- AVAILABLE DATA -

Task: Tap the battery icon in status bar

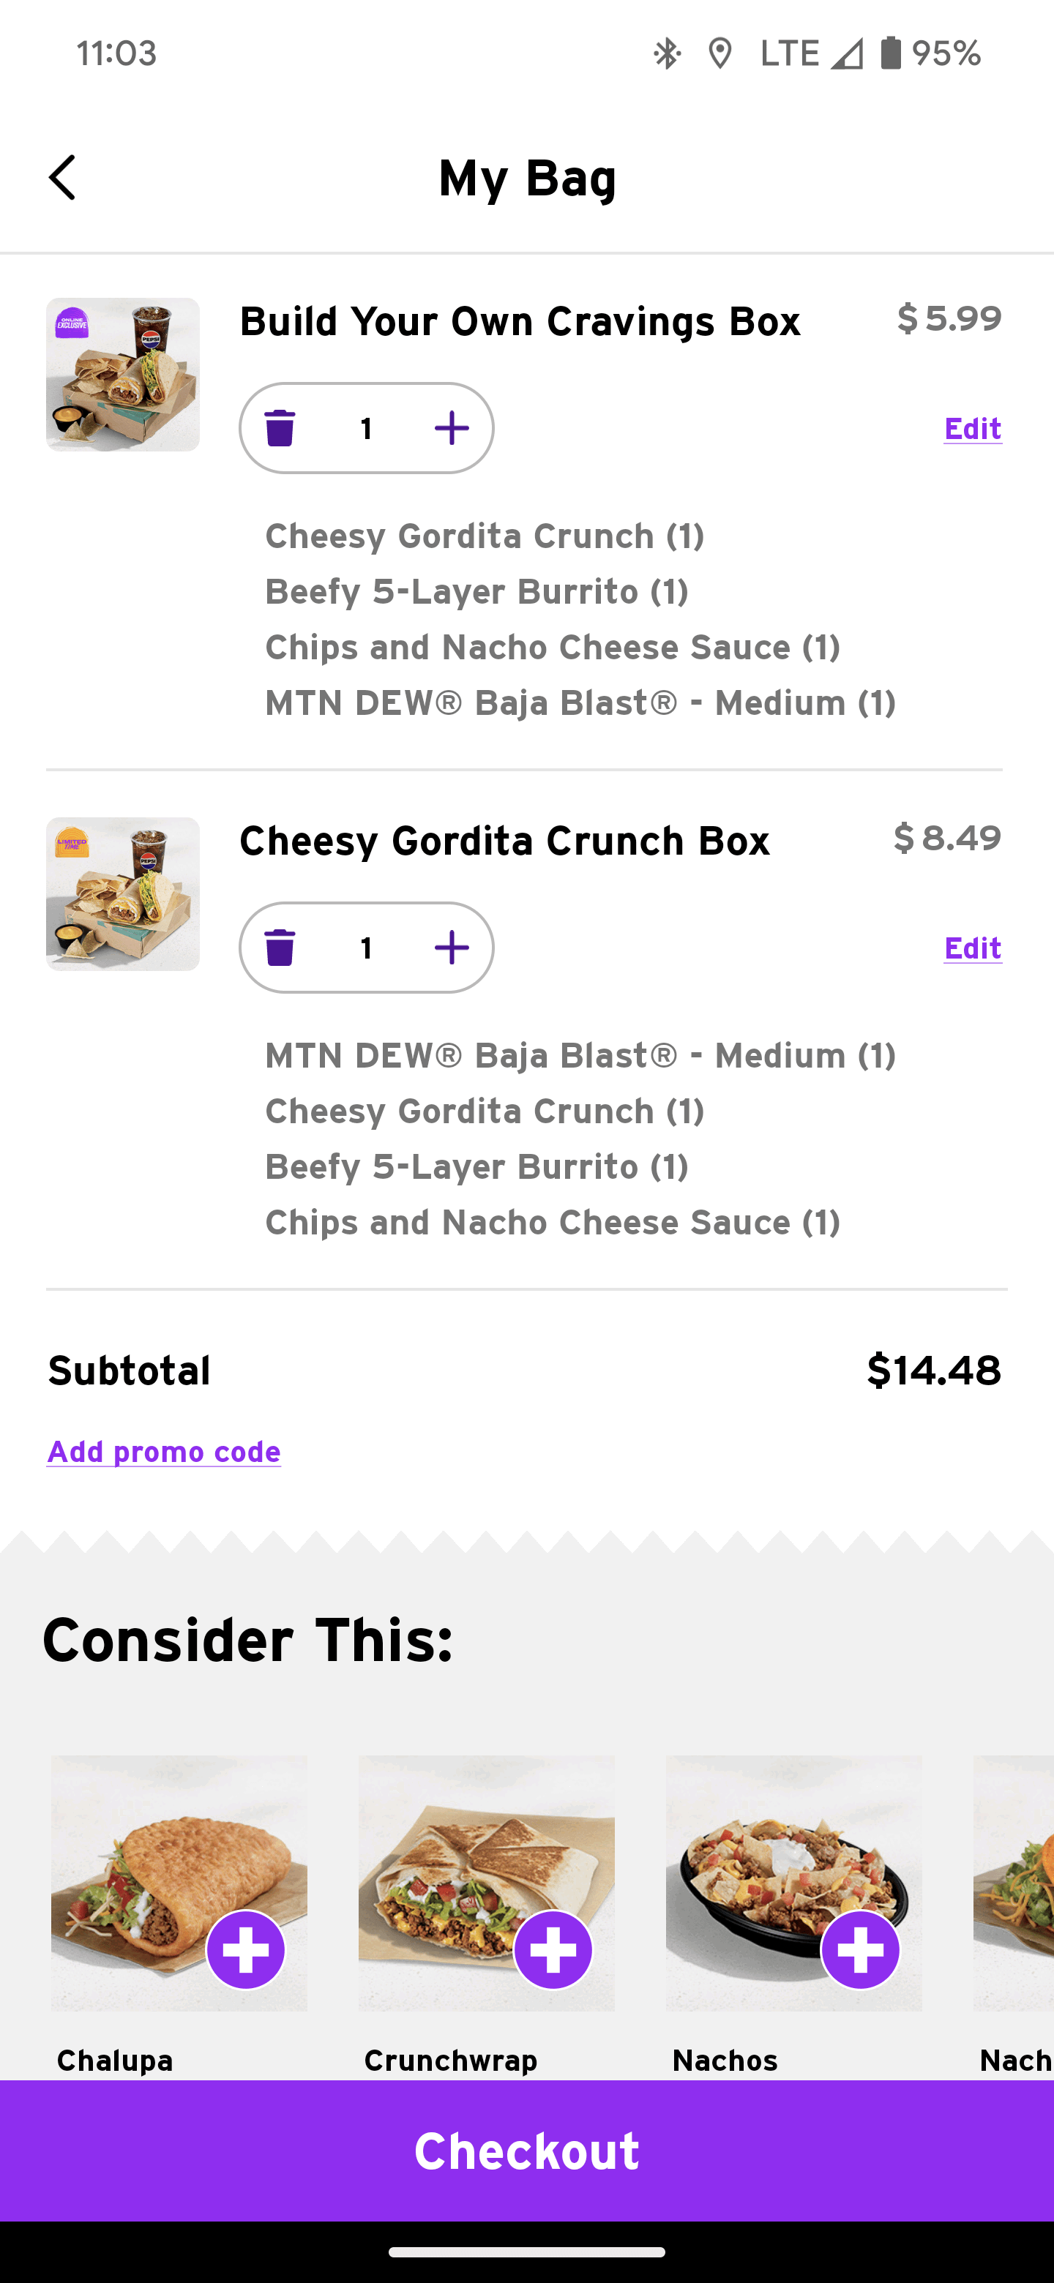Action: coord(890,53)
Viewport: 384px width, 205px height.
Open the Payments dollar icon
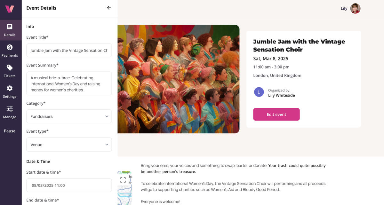(x=10, y=51)
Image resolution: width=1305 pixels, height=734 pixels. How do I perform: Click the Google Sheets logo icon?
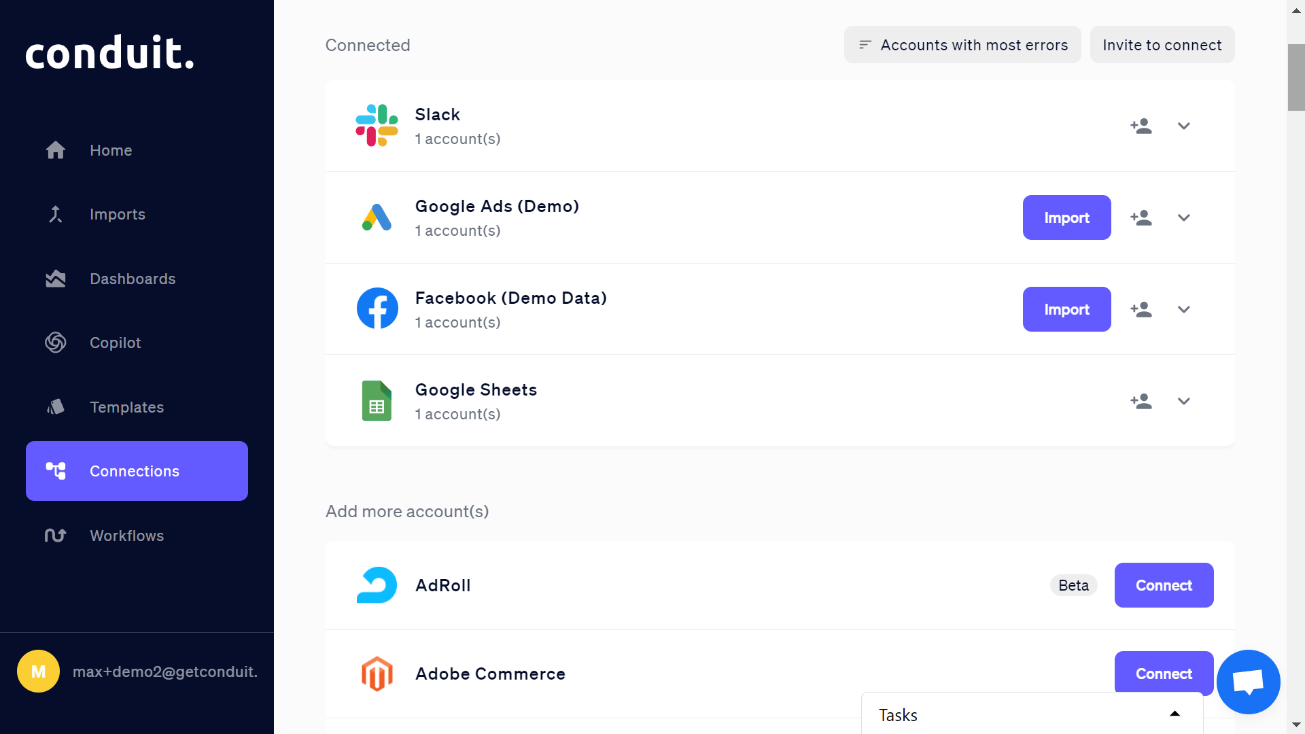click(377, 401)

- THE TASK -
For this exercise, transcribe the data exactly but without its pictures.

- FINAL ANSWER -
Task: Tap the battery icon in status bar

Action: coord(890,53)
Viewport: 384px width, 205px height.
Open the Payments dollar icon
(x=10, y=51)
Image resolution: width=1305 pixels, height=734 pixels. How do I perform: Click the Google Sheets logo icon?
click(377, 401)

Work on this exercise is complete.